ACTIVITY:
Give every line below again, exactly.

(Stored data)
- - - - -

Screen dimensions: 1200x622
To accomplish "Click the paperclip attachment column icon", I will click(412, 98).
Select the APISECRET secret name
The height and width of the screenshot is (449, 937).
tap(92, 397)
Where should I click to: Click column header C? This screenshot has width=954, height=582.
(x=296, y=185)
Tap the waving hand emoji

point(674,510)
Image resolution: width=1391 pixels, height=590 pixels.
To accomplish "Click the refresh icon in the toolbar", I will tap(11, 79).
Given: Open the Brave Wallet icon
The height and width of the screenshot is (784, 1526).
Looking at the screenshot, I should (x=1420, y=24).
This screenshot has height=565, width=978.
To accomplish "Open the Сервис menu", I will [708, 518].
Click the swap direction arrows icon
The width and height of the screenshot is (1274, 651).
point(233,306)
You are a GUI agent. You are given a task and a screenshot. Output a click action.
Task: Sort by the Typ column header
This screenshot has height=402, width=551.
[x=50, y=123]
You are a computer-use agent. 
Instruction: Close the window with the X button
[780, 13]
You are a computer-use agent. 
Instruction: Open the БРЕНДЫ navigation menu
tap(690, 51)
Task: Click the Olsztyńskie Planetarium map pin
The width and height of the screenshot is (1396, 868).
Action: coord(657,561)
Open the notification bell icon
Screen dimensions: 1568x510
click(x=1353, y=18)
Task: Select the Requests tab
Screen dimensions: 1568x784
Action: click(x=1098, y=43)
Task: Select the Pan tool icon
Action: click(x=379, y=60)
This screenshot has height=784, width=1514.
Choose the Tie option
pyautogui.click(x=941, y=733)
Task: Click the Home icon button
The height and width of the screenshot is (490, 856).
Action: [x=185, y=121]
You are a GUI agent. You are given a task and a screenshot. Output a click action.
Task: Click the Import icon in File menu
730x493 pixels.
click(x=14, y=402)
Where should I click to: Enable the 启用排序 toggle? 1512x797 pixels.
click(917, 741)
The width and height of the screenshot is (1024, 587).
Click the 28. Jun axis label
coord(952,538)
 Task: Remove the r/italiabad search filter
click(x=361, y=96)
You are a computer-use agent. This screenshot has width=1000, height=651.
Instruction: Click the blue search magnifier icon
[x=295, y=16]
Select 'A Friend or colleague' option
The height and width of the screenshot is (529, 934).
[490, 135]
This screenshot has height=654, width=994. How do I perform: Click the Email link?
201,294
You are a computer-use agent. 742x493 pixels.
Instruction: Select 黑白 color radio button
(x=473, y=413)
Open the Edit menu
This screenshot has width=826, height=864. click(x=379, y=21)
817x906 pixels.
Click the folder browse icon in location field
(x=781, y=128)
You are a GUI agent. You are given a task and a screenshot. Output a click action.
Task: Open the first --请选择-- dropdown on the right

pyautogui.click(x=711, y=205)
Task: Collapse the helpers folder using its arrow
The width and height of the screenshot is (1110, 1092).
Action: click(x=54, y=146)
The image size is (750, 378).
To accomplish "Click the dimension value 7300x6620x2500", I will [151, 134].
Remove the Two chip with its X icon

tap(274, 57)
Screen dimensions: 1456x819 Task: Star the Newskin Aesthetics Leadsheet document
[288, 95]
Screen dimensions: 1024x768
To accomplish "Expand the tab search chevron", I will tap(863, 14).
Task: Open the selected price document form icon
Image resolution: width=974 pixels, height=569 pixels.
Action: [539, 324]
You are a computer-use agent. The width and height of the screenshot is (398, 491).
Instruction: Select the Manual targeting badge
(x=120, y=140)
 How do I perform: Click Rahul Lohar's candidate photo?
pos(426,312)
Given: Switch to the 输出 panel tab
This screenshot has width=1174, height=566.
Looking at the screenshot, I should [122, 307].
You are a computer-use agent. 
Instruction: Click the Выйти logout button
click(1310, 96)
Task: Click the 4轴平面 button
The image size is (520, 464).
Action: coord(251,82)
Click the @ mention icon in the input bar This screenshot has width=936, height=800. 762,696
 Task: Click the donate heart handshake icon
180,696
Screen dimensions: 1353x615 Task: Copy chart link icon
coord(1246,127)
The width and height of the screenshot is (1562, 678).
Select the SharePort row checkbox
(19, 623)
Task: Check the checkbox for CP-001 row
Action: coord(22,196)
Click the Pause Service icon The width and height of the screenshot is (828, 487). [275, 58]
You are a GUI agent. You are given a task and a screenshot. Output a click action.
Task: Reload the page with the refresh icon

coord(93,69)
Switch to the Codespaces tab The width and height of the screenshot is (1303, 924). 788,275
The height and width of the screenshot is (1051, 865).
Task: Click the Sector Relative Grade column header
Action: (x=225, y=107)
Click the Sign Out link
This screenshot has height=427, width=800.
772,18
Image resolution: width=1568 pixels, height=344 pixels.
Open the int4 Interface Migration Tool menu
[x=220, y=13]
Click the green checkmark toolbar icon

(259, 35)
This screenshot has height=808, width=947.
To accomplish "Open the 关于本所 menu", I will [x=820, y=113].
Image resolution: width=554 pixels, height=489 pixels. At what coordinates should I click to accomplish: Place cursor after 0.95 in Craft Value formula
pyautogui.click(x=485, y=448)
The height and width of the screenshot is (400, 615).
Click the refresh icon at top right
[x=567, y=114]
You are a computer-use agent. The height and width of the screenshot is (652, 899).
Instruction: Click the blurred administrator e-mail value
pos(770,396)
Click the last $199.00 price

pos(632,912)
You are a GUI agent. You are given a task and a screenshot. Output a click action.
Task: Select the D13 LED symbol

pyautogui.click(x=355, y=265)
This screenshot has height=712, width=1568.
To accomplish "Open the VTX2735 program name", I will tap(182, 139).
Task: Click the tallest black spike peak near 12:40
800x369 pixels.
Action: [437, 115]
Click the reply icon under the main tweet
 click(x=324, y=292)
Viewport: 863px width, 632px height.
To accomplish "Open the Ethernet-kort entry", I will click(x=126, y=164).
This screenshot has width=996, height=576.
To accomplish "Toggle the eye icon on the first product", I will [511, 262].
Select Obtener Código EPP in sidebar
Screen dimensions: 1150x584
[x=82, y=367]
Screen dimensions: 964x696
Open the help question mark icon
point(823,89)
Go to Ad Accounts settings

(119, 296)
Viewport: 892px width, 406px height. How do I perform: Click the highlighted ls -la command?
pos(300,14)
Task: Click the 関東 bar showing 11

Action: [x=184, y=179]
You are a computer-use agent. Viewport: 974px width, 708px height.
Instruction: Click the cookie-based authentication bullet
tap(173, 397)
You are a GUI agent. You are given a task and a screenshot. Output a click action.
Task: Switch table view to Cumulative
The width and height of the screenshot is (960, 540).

- - - - -

COMPLETED TASK:
Screen dimensions: 1200x622
To accomplish "Click the paperclip attachment column icon", I will click(412, 98).
Select the APISECRET secret name
The height and width of the screenshot is (449, 937).
tap(92, 397)
Where should I click to: Click column header C? This screenshot has width=954, height=582.
(x=296, y=185)
Tap the waving hand emoji

point(674,510)
Image resolution: width=1391 pixels, height=590 pixels.
To accomplish "Click the refresh icon in the toolbar", I will tap(11, 79).
Given: Open the Brave Wallet icon
The height and width of the screenshot is (784, 1526).
Looking at the screenshot, I should (x=1420, y=24).
This screenshot has height=565, width=978.
To accomplish "Open the Сервис menu", I will [708, 518].
Click the swap direction arrows icon
The width and height of the screenshot is (1274, 651).
point(233,306)
You are a GUI agent. You are given a task and a screenshot. Output a click action.
Task: Sort by the Typ column header
This screenshot has height=402, width=551.
[x=50, y=123]
You are a computer-use agent. 
Instruction: Close the window with the X button
[780, 13]
You are a computer-use agent. 
Instruction: Open the БРЕНДЫ navigation menu
tap(690, 51)
Task: Click the Olsztyńskie Planetarium map pin
The width and height of the screenshot is (1396, 868).
Action: coord(657,561)
Open the notification bell icon
Screen dimensions: 1568x510
click(x=1353, y=18)
Task: Select the Requests tab
Screen dimensions: 1568x784
Action: click(x=1098, y=43)
Task: Select the Pan tool icon
Action: click(x=379, y=60)
This screenshot has height=784, width=1514.
Choose the Tie option
pyautogui.click(x=941, y=733)
Task: Click the Home icon button
The height and width of the screenshot is (490, 856).
Action: [x=185, y=121]
You are a GUI agent. You are given a task and a screenshot. Output a click action.
Task: Click the Import icon in File menu
730x493 pixels.
click(x=14, y=402)
Where should I click to: Enable the 启用排序 toggle? 1512x797 pixels.
click(917, 741)
The width and height of the screenshot is (1024, 587).
Click the 28. Jun axis label
coord(952,538)
 Task: Remove the r/italiabad search filter
click(x=361, y=96)
You are a computer-use agent. This screenshot has width=1000, height=651.
Instruction: Click the blue search magnifier icon
[x=295, y=16]
Select 'A Friend or colleague' option
The height and width of the screenshot is (529, 934).
[490, 135]
This screenshot has height=654, width=994. How do I perform: Click the Email link?
201,294
You are a computer-use agent. 742x493 pixels.
Instruction: Select 黑白 color radio button
(x=473, y=413)
Open the Edit menu
This screenshot has width=826, height=864. click(x=379, y=21)
817x906 pixels.
Click the folder browse icon in location field
(x=781, y=128)
You are a GUI agent. You are given a task and a screenshot. Output a click action.
Task: Open the first --请选择-- dropdown on the right

pyautogui.click(x=711, y=205)
Task: Collapse the helpers folder using its arrow
The width and height of the screenshot is (1110, 1092).
Action: click(x=54, y=146)
The image size is (750, 378).
To accomplish "Click the dimension value 7300x6620x2500", I will [151, 134].
Remove the Two chip with its X icon

tap(274, 57)
Screen dimensions: 1456x819 Task: Star the Newskin Aesthetics Leadsheet document
[288, 95]
Screen dimensions: 1024x768
To accomplish "Expand the tab search chevron", I will tap(863, 14).
Task: Open the selected price document form icon
Image resolution: width=974 pixels, height=569 pixels.
Action: [539, 324]
You are a computer-use agent. The width and height of the screenshot is (398, 491).
Instruction: Select the Manual targeting badge
(x=120, y=140)
 How do I perform: Click Rahul Lohar's candidate photo?
pos(426,312)
Given: Switch to the 输出 panel tab
This screenshot has width=1174, height=566.
Looking at the screenshot, I should [122, 307].
You are a computer-use agent. 
Instruction: Click the Выйти logout button
click(1310, 96)
Task: Click the 4轴平面 button
The image size is (520, 464).
Action: coord(251,82)
Click the @ mention icon in the input bar This screenshot has width=936, height=800. 762,696
 Task: Click the donate heart handshake icon
180,696
Screen dimensions: 1353x615 Task: Copy chart link icon
coord(1246,127)
The width and height of the screenshot is (1562, 678).
Select the SharePort row checkbox
(19, 623)
Task: Check the checkbox for CP-001 row
Action: coord(22,196)
Click the Pause Service icon The width and height of the screenshot is (828, 487). [275, 58]
You are a GUI agent. You are given a task and a screenshot. Output a click action.
Task: Reload the page with the refresh icon

coord(93,69)
Switch to the Codespaces tab The width and height of the screenshot is (1303, 924). 788,275
The height and width of the screenshot is (1051, 865).
Task: Click the Sector Relative Grade column header
Action: (x=225, y=107)
Click the Sign Out link
This screenshot has height=427, width=800.
772,18
Image resolution: width=1568 pixels, height=344 pixels.
Open the int4 Interface Migration Tool menu
[x=220, y=13]
Click the green checkmark toolbar icon

(259, 35)
This screenshot has height=808, width=947.
To accomplish "Open the 关于本所 menu", I will [x=820, y=113].
Image resolution: width=554 pixels, height=489 pixels. At what coordinates should I click to accomplish: Place cursor after 0.95 in Craft Value formula
pyautogui.click(x=485, y=448)
The height and width of the screenshot is (400, 615).
Click the refresh icon at top right
[x=567, y=114]
You are a computer-use agent. The height and width of the screenshot is (652, 899).
Instruction: Click the blurred administrator e-mail value
pos(770,396)
Click the last $199.00 price

pos(632,912)
You are a GUI agent. You are given a task and a screenshot. Output a click action.
Task: Select the D13 LED symbol

pyautogui.click(x=355, y=265)
This screenshot has height=712, width=1568.
To accomplish "Open the VTX2735 program name", I will tap(182, 139).
Task: Click the tallest black spike peak near 12:40
800x369 pixels.
Action: [437, 115]
Click the reply icon under the main tweet
 click(x=324, y=292)
Viewport: 863px width, 632px height.
To accomplish "Open the Ethernet-kort entry", I will click(x=126, y=164).
This screenshot has width=996, height=576.
To accomplish "Toggle the eye icon on the first product", I will [511, 262].
Select Obtener Código EPP in sidebar
Screen dimensions: 1150x584
[x=82, y=367]
Screen dimensions: 964x696
Open the help question mark icon
point(823,89)
Go to Ad Accounts settings

(119, 296)
Viewport: 892px width, 406px height. How do I perform: Click the highlighted ls -la command?
pos(300,14)
Task: Click the 関東 bar showing 11

Action: [x=184, y=179]
You are a computer-use agent. Viewport: 974px width, 708px height.
Instruction: Click the cookie-based authentication bullet
tap(173, 397)
You are a GUI agent. You are given a task and a screenshot. Output a click action.
Task: Switch table view to Cumulative
The width and height of the screenshot is (960, 540).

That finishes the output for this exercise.